DATA FOR THE TASK ::
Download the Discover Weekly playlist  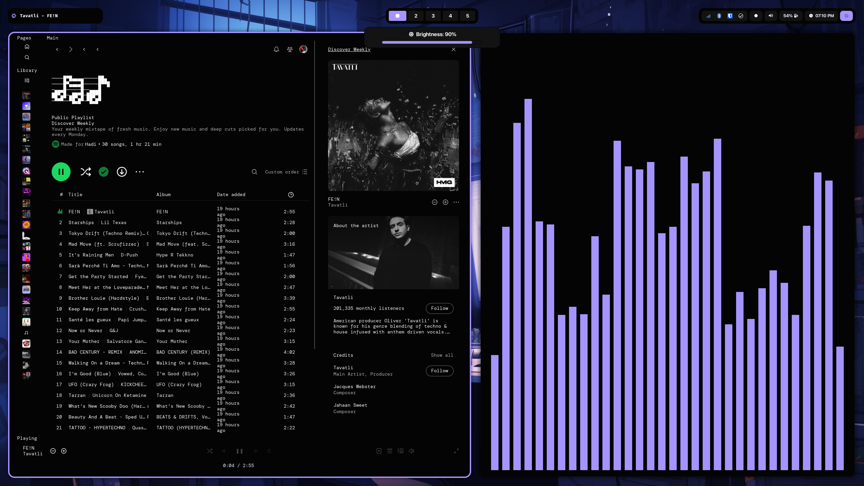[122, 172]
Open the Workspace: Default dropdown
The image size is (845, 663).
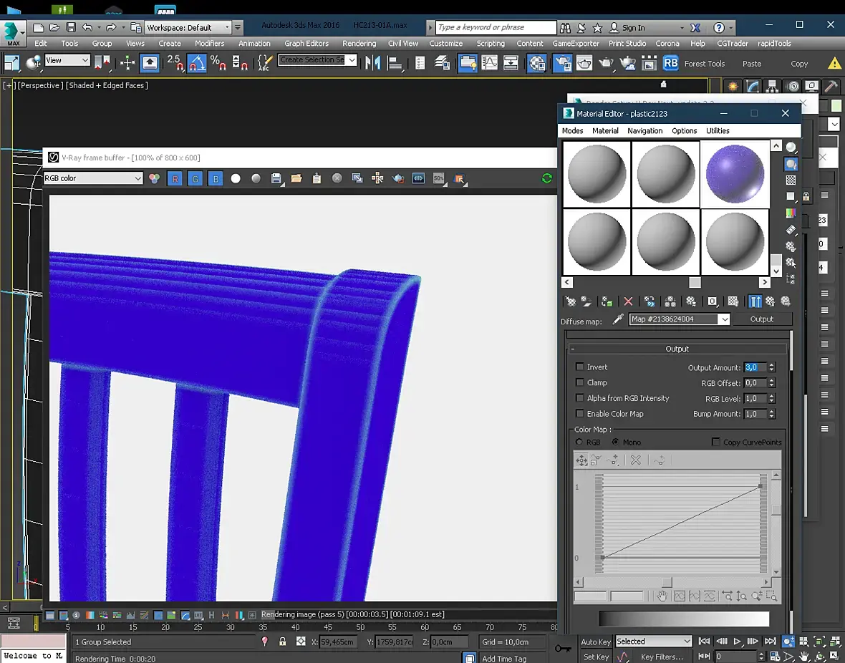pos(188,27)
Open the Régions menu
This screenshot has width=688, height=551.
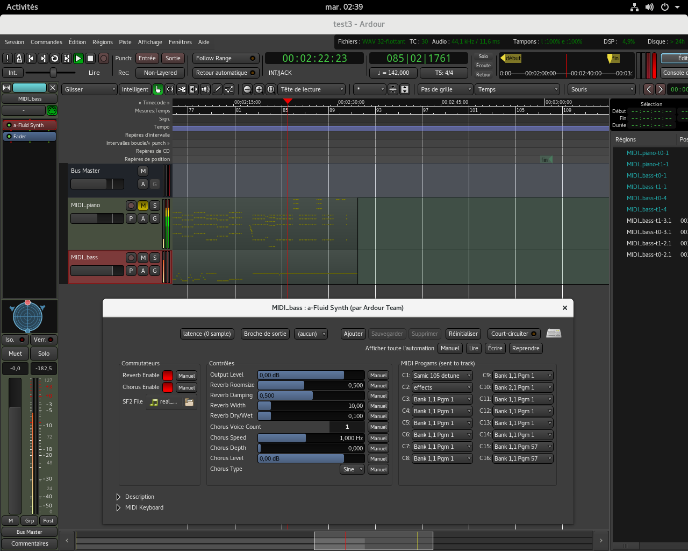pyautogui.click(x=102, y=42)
* * *
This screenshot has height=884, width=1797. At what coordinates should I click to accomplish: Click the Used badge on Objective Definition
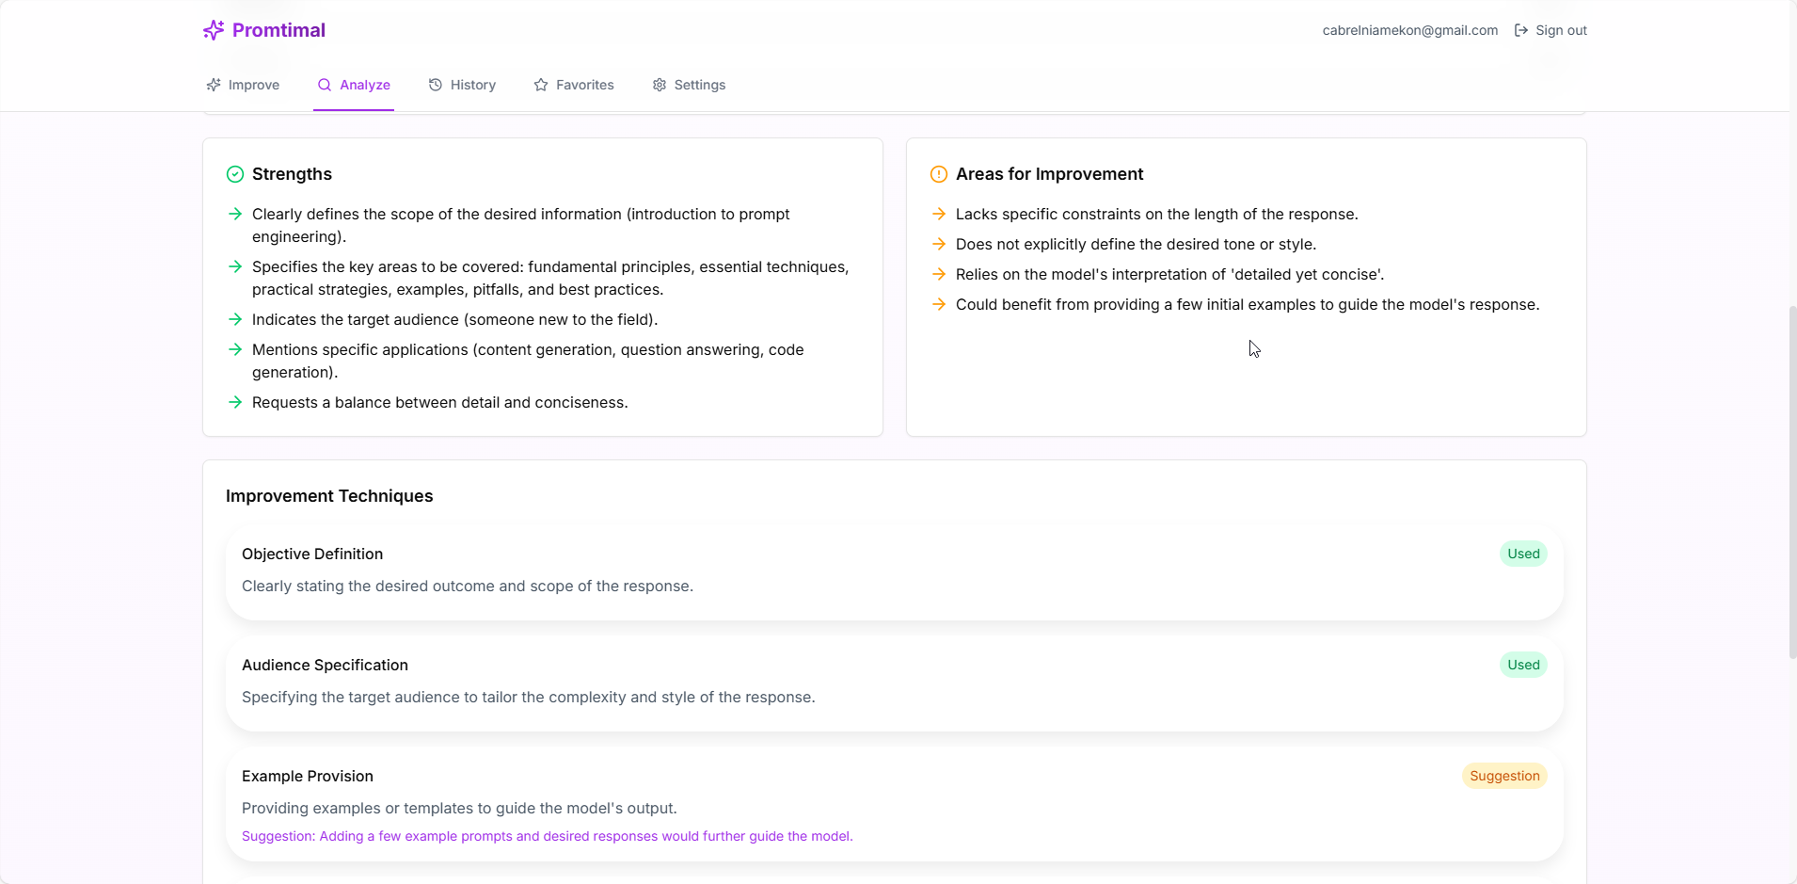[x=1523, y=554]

WORK TO COMPLETE :: Turn everything in the listing above from the line containing "Open the Régions menu" down to the line containing "pyautogui.click(x=102, y=42)" into a numbered list, skipping blank lines and leaving out the pictures.

RESPONSE TO THIS TASK ::
1. Open the Régions menu
2. This screenshot has width=688, height=551.
3. pyautogui.click(x=102, y=42)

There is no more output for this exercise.